Given the two reasons above, 'vdev' is always not NULL. So, the error checking
codes are not required for 'vdev'.


**Question_3: Is error checking required for 'ptdev_config'?**

No. 'ptdev_config' is getting data from the array 'pci_vdevs[]', which is the
physical PCI device information coming from Board Support Package and firmware.
For physical PCI device information, the related application constraints
shall be defined in the design document or safety manual.

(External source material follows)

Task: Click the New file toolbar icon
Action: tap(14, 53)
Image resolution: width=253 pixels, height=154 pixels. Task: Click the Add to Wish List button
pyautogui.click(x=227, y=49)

For debug purpose,
developers could use ASSERT here to catch the Board Support Package or firmware
failures, which does not guarantee these application constraints.

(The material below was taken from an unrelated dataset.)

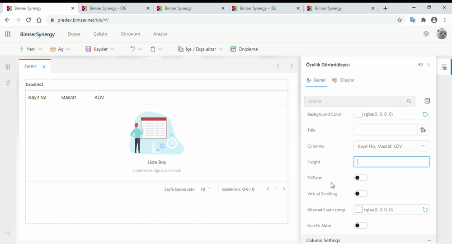Viewport: 452px width, 244px height.
Task: Open the tools icon in left sidebar
Action: (x=8, y=67)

**Question_4: Is error checking required for 'vdev->ops->init'?**

No. Here are the reasons:

a) Question_2 proves that 'vdev' is always not NULL.

b) 'vdev->ops' is fully initialized before 'vdev->ops->init' is called.

Given the two reasons above, 'vdev->ops->init' is always not NULL. So, the error
checking codes are not required for 'vdev->ops->init'.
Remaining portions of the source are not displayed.